Home > Literature > Stories of Erskine Caldwell > Page 38
Stories of Erskine Caldwell Page 38

by Erskine Caldwell


  (First published in Coronet)

  The Picture

  THE FIRST QUESTION John Nesbit asked Pauline when she told him that she had employed a new maid and nurse for the children, was the same thing he had always said when another servant came to take the place of one that had left.

  “Pauline, what kind of a — are you sure that she is a good Negress?”

  “She is a splendid housemaid, John, and she knows how to care for the children. Both Jay and Claire love her, and they obey her to the last word. She had the best recommendations of any servant we’ve ever hired. Mamie is the kind of maid I have wanted ever since we were married.”

  “Yes, I know,” John said; “but is this new maid a good Negress?”

  “Her recommendations were perfect, John. I haven’t any reason to suspect her of not being a suitable nurse for the children.”

  “Well, you have seen her, and I haven’t. I’d much rather not have a servant in the house than to employ one who wasn’t a good Negress. I’ve seen too many of them at the plantation, when I was a kid growing up, to have one of that kind in the house.”

  “Don’t worry about Mamie, John,” Pauline said. “I’m sure she is a good girl. If she isn’t, we can always ask her to leave.”

  That settled the matter for the rest of the evening. The next afternoon, though, when he reached home from the mills, John saw the new maid on the lawn with Jay and Claire. He drove his car into the garage and walked down the driveway to the side entrance. Just before he reached the steps he looked back over his shoulder at the colored girl sitting on the bench under the cedar trees. Both Jay and Claire had left Mamie and were running to meet him. He had a second chance to look at the girl before the children reached him.

  Mamie was a brown girl with straightened hair. She had the slender body of a young woman, and her long legs were straight and round-looking in the ash-colored stockings that covered them above her knees. John had noticed all that about her when he looked at her for the first time over his shoulder. When he looked the second time, he saw that Mamie was full-breasted.

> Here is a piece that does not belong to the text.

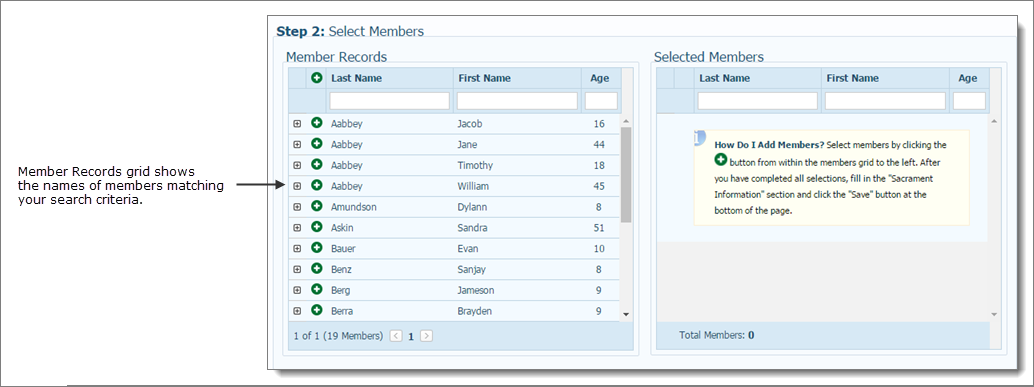Sort Selected Members by First Name header
Screen dimensions: 1034x387
click(x=853, y=78)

  After the children had become tired of climbing over his lap and had gone back outdoors to play on the lawn with their nurse, John asked Pauline again about the colored girl. John was the agent at the Glen Rock Cotton Mills, and he had grown to be unrelenting in questioning every man and woman to whom he gave employment. He expected Pauline to be the same about the colored servants she hired for the house.

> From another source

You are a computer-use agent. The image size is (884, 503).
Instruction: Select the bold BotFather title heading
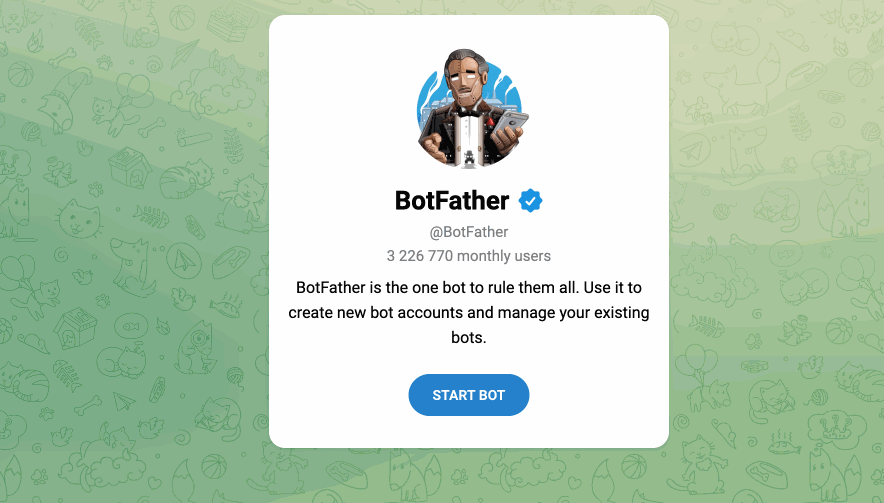pos(452,201)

  “I saw that new nurse just now,” he said.

  “Don’t you think she’s all right?” she asked.

  “That’s for you to be certain about, Pauline. You have the opportunity of knowing her. Is she a good Negress? We certainly don’t wish to have the other kind to nurse Jay and Claire. It would be better for us not to have any servants at all, than to have the kind that we do not want in the house.”

  “I wish you wouldn’t worry so much about Mamie, John. I just know that she is all right. Please stop worrying about it. Leave her to me. If I find out that she is not a good girl, I’ll discharge her. When you come home from the mills you should rest, and not let yourself be worried about the servants.”

  “I know I should, Pauline,” he said, “but you don’t know the colored people as I do. You were raised in the East, where the only colored people are the ones who are probably as good as the whites, but down here in Carolina it’s different, and you haven’t lived here long enough yet to be able to distinguish between the two kinds. I was raised on a plantation with colored people, and I grew up in a small town where more than half the population was colored. I know there are two kinds of them, just as you know there are at least two distinct classes of whites. The reason I ask about the servants as I do is that I want to be sure that you do not let them fool you. We wouldn’t want the wrong kind of servants in the house caring for Jay and Claire.”

  “Of course, we don’t,” Pauline said. “Now, let’s forget about that. We must get ready for dinner soon. There isn’t much time left for us to dress. Don’t forget, we have an eight o’clock invitation.”

  Neither of them mentioned the new maid or the cook for several days. Pauline believed that John was assured at last that Mamie was a good Negress.

  Less than a week later, though, something happened. Pauline missed one morning the silver-framed photograph of John that had been on the dressing table in her room since the day they were married. Once each week, on Tuesdays, Pauline had cleaned the silver frame with cloth and paste, and on this Tuesday she could not find the picture anywhere in the house. She was not certain how long it had been missing from the table, because she had not consciously noticed it since Sunday. On Sunday she had dusted the silver and glass, and had put the silver-mounted photograph back on her dressing table. But on Tuesday it was missing.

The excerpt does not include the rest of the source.